Our SIP data indicate Desulfosporosinus relatives to be most active in toluene degradation in our microcosms, and that their DNA was 50 AT% labeled after 13C-incubation. Thus, it is a fair assumption that also the affiliated bssA genes of these Gram positives can be found enriched in the respective gradient fractions. The cloning and sequencing of bssA amplicons from this DNA fraction revealed a clear dominance (15 of 19 clones) of one bssA sequence type closely related to the previously detected ‘F2’-lineage of unidentified bssA sequences (Winderl et al., 2007). This indicates that this bssA lineage may actually belong to the identified Desulfosporosinus relatives. So far, the placement of putative clostridial degradation genes in bssA phylogeny has not been answered. However, as long as genes from a pure culture isolate or at least a (meta-)genomic sequence linking both 16S and bssA genes are not available, this affiliation is merely tentative.

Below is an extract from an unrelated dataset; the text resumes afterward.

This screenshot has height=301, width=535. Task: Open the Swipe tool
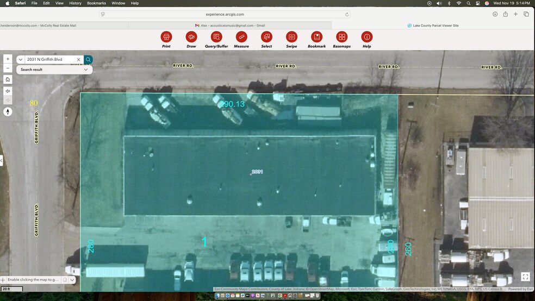click(291, 37)
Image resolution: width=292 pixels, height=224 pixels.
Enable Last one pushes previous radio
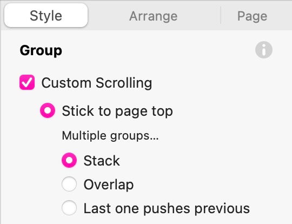pyautogui.click(x=69, y=208)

At the same time, the function and affiliation of the more deeply branching ‘T’-cluster bssA homologs previously detected in Testfeld Süd sediments (see Figure 6) remains enigmatic. These genes may well be active in the degradation of hydrocarbons other than toluene, which can also involve fumarate addition (Callaghan et al., 2008; Grundmann et al., 2008; Musat et al., 2009). Alternatively, it could indicate that intrinsic toluene-degrading microbial populations at the site have changed between the two time points of sampling (August 2004 and December 2006), which is supported by the fact that in 2004 we did not detect any ‘F2’-lineage bssA genes at the site, whereas direct bssA-targeted fingerprinting of DNA from our SIP inoculum, taken from the same well as in 2004, did.

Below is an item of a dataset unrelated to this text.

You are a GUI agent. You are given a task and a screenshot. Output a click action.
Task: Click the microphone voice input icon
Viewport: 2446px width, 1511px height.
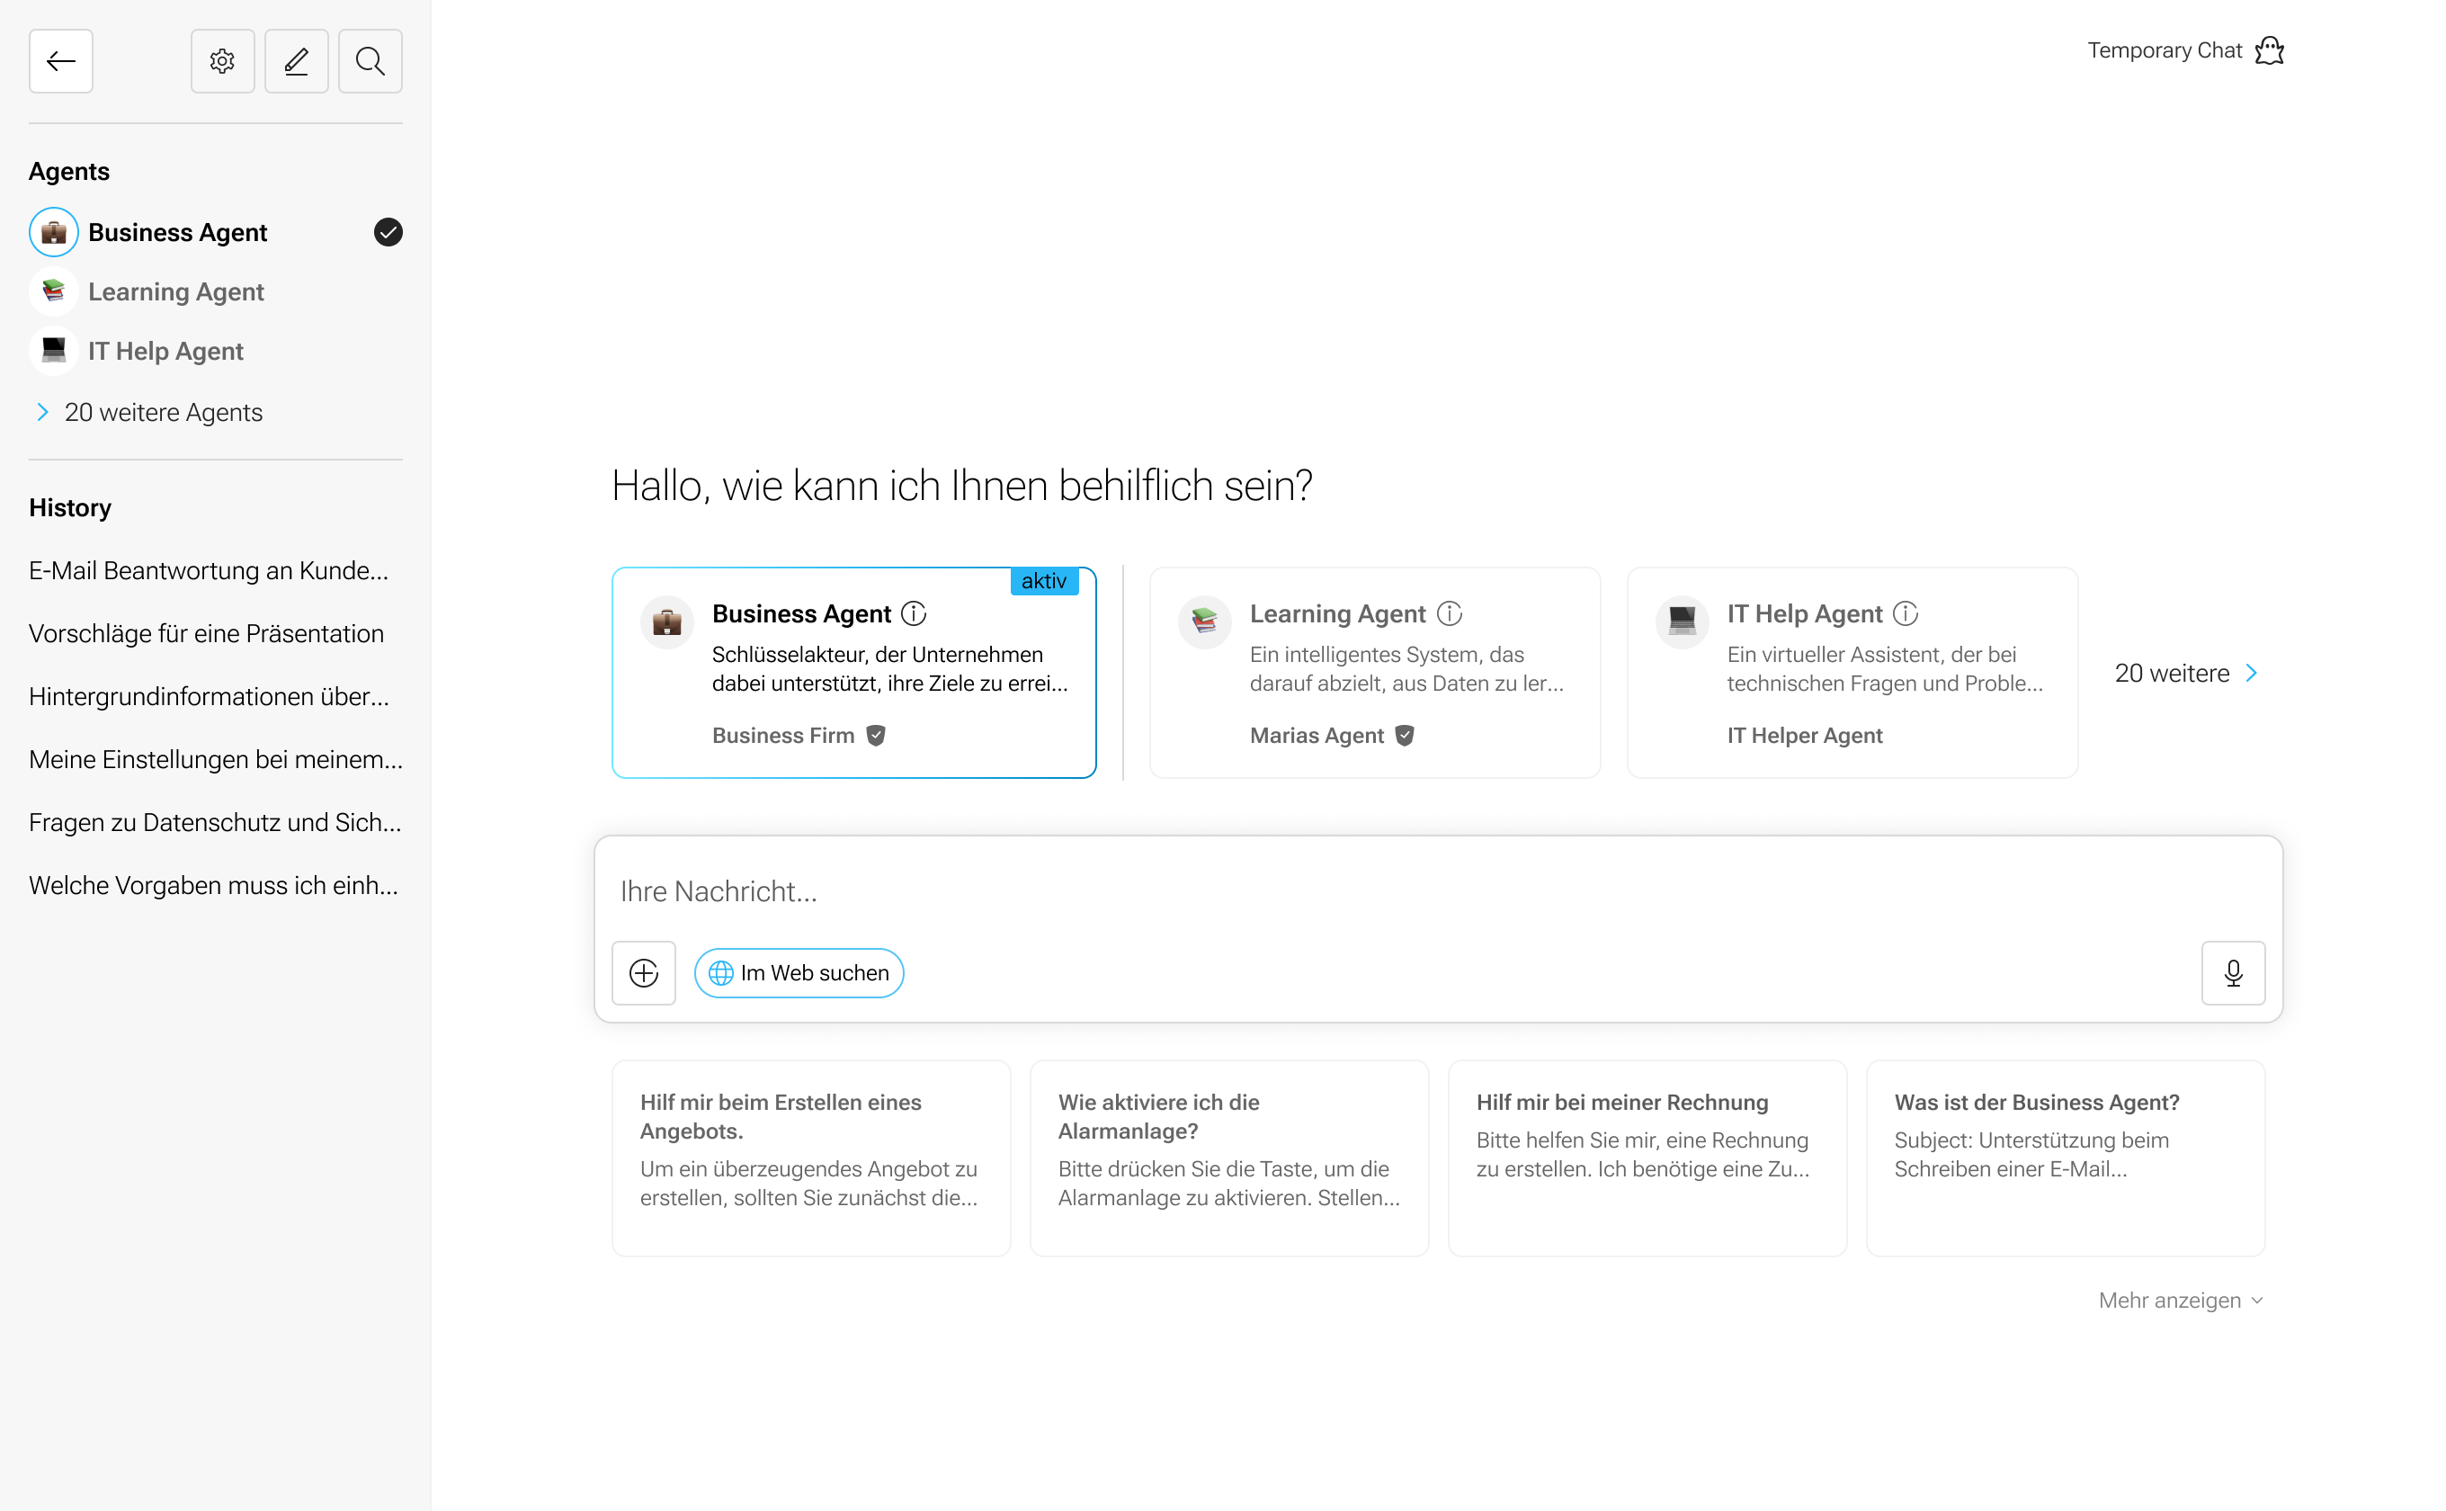2232,972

Furthermore, three of the cloned bssA sequences were related to betaproteobacterial Thauera and Azoarcus spp. bssA genes and one to TRM1 bssA (Winderl et al., 2007). Although a minor contribution of TRM1 relatives to toluene degradation seems likely (see above), this can clearly be excluded for denitrifying Thauera relatives. Nitrate was neither present in our microcosms, nor is it an important electron acceptor at the site. An increased abundance of the respective rRNA gene clones and the 490 bp T-RF was not inferable for labeled DNA (Table 1, Figure 4). Thus, although the PCR assays we used did detect the presence of these degraders, SIP data clearly excluded any functional importance in toluene degradation under the investigated geochemical settings.

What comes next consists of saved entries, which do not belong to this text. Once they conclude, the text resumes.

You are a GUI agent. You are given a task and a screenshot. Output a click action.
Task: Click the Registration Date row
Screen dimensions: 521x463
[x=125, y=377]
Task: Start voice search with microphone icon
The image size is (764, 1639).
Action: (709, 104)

In summary, we have identified the most active sulfate-reducing toluene degraders within a diverse aquifer microbial community to be related to Desulfosporosinus spp. within the Peptococcaceae. The functional assignment of these novel degraders, along with their tentatively associated bssA sequence type as well as the observed high ratios of heterotrophic CO2-fixation during assimilation of carbon from the contaminant by these degraders will foster our understanding of the biodiversity and ecophysiology of microbial populations in natural attenuation.